Sure, it's easy to say ignore it for us adults but when you have a 15 month old watching a 23 month old screaming, kicking and flipping out it's not so easy to tell your 15 month old to ignore it. I am home 7-8 nights straight with just the two of them. My daughter has NEVER thrown a fit for not getting her way or something taken from her. Right down to her paci, kitty or blanket. She simply moves on. Now my PARENTING has worked quite well for me but it was something I worked on from BIRTH to ensure that my daughter did not exhibit this type of behavior. Which to me makes a huge difference. You are your child's first teacher!
This is what I was going to
This is what I was going to recommend. Talk to the pediatrician. This baby is 2. You guys have time to correct behavior but you need to be on the same page about parenting, but first you need to make sure that nothing else is wrong with her.
Don't subject your child to
Don't subject your child to this. She's developing and doesn't need to be around a disturbed child. I, personally, would be afraid it would rub off on my child. Just live apart , and date. You're also enabling him to be a shitty dad. HE needs to STEP UP and PARENT his child- not dump her on his girlfriend.
Poor kid. What a
Poor kid. What a heartbreaking situation.
I think you should move out BG. There's no reason why you can't maintain the relationship. Sometimes you have to take one step back in order to go two steps forward. But your BF needs to step up and PARENT. Only when he steps up to the plate and starts managing this situation ON HIS OWN can he be the partner that you and your daughter deserve.
I think your heart is in the right place, but you are doing yourself, your daughter, and really, your BF and his daughter as well a disservice by staying in this situation as it stands. Taking yourself out of the equation will force your BF's hand, one way or the other.
I agree. And I did once
I agree. And I did once remove myself from the situation entirely. He expressed to me this morning that she never threw fits like this when we were separated. But she also sat day in and day out with daddy and whatever she needed/wanted was right there. I can see it being difficult going from constant attention to having to share time and attention with two other people but if anything she gets more attention!
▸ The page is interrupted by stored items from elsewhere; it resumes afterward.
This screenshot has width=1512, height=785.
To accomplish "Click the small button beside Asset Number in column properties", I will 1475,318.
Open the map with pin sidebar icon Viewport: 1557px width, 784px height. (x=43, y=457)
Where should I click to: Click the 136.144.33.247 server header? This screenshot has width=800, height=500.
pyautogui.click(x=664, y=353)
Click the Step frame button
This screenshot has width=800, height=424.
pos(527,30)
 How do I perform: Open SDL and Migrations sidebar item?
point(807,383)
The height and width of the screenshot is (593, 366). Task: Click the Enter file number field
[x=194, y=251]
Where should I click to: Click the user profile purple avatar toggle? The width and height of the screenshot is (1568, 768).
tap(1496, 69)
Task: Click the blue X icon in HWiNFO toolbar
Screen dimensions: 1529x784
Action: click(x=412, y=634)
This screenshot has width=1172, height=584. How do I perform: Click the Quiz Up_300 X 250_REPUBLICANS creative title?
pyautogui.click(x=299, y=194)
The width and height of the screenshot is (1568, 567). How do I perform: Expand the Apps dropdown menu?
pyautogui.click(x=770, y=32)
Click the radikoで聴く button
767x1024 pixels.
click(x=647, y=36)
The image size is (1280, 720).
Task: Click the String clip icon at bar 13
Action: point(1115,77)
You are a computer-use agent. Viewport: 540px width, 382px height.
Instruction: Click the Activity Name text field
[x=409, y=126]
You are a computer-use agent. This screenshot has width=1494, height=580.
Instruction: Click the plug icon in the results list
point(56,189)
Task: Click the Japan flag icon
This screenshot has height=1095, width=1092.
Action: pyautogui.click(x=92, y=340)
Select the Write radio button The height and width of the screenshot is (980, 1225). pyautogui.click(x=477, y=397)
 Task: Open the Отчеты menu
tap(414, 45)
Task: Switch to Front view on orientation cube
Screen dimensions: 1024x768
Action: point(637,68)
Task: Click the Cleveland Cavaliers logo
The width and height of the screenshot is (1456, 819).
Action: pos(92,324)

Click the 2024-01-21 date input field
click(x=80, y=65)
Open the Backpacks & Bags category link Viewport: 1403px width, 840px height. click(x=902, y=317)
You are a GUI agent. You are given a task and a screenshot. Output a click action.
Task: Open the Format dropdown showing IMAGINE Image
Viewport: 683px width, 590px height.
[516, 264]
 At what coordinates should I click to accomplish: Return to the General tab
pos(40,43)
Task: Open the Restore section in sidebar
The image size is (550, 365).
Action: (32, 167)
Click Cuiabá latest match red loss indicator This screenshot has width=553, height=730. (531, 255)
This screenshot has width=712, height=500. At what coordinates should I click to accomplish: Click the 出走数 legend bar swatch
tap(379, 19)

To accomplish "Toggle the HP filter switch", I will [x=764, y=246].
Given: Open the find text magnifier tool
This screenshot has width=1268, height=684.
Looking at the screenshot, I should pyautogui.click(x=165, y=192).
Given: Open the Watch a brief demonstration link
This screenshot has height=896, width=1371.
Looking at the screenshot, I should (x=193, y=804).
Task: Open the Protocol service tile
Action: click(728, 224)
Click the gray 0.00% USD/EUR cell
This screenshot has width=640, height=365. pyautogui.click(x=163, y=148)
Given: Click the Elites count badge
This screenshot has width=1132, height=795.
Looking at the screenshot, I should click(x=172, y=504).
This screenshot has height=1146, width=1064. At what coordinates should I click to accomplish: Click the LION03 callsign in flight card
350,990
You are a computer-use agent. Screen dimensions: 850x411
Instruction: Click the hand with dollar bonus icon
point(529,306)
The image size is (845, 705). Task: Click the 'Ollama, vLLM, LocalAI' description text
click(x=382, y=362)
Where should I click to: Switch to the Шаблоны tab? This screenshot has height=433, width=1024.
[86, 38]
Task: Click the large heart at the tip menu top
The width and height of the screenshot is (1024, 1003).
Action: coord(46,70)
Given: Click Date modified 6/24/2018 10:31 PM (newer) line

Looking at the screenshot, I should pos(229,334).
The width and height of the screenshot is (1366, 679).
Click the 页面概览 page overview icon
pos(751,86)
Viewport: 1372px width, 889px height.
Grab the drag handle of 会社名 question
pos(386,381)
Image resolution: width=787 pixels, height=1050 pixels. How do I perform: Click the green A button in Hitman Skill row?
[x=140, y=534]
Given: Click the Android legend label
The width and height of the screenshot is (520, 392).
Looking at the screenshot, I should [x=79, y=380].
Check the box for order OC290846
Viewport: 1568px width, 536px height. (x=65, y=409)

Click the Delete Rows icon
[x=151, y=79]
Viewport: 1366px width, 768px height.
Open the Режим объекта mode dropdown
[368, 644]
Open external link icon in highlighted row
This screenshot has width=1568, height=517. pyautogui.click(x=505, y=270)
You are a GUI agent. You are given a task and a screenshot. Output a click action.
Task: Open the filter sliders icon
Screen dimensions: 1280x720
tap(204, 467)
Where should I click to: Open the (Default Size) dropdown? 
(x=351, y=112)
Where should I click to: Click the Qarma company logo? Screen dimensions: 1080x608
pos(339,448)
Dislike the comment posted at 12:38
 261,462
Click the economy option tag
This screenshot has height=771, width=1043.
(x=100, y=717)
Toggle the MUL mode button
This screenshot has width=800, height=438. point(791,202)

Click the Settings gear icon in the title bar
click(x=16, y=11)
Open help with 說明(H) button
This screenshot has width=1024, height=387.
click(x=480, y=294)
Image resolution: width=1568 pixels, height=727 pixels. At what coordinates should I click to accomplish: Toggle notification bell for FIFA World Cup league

Her babysitter has twins and is a single mom so I don't believe that's the best situation either. They are 3 years old, I believe. But where can you take your kid to from 2pm until 12:30a.m. 7-8 days straight for $100 and know that they are at least safe? It's so many factors to this.
Btw, his family has
Btw, his family has absolutely nothing to do with her. If they do watch her (rarely - maybe once every 3-4 months) they make sure she comes right back home first thing in the morning. When we dated the first time his family took to my daughter while his gave the evil eye and screamed if they tried even talking to her.
This is a nightmare. I can't
This is a nightmare. I can't imagine a grandma not wanting to be around her grandchild. But that isn't the issue anyway- you need to DATE this man , and get your daughter far away from this toxicity. Don't be his free maid/ babysitter, you can do better for you AND your daughter. And if he can't date because his daughter is disturbed, that's his bed he made, not yours.
Sad thing is - he said what
Sad thing is - he said what am I supposed to do - not date someone with a kid and that won't be around consistently because my daughter doesn't like it. Because she is fine (for the most part) with daddy.